Instructions for the task: Please transcribe the listing below in full and word for word, without its pictures.

Given information:
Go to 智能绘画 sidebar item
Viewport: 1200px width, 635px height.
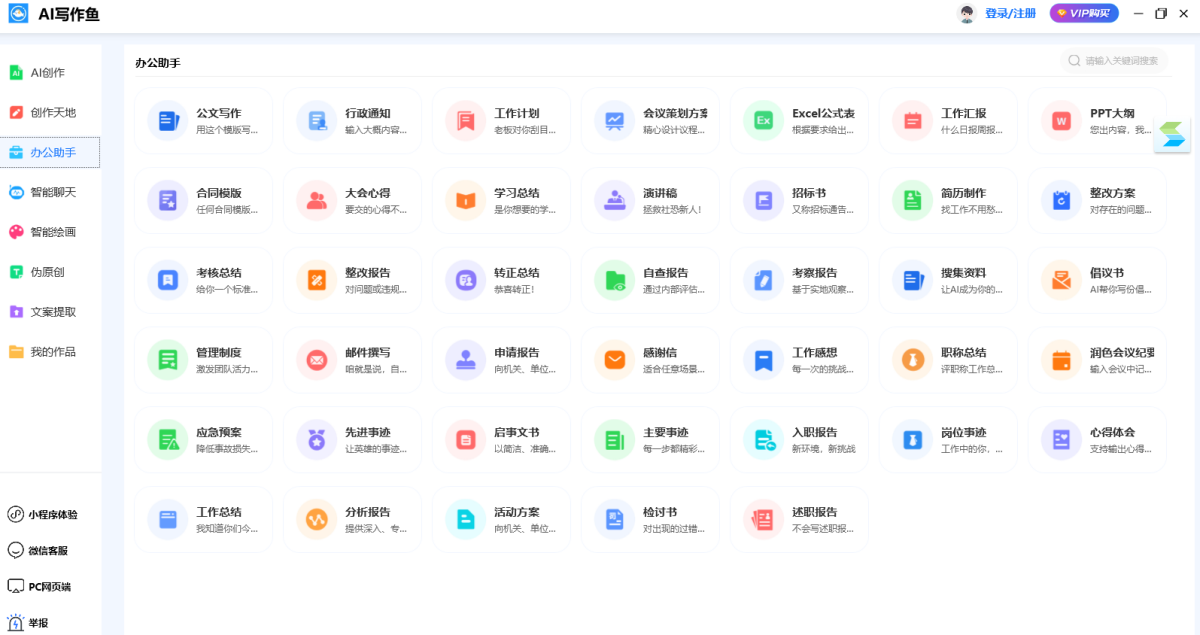point(52,232)
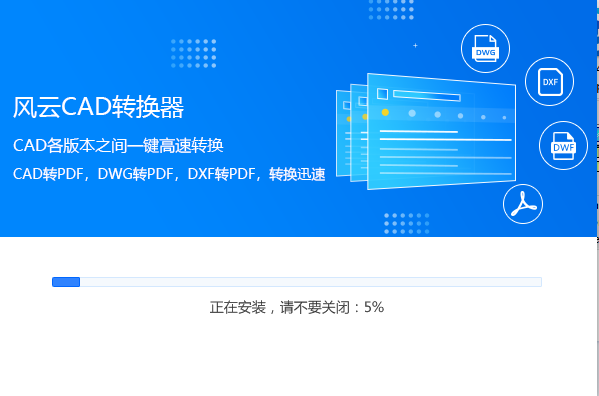The image size is (599, 396).
Task: Click the front document window illustration
Action: click(x=441, y=131)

Result of this exercise:
Go to 智能绘画 sidebar item
Viewport: 1200px width, 635px height.
point(52,232)
The image size is (599, 396).
Task: Click the front document window illustration
Action: click(x=441, y=131)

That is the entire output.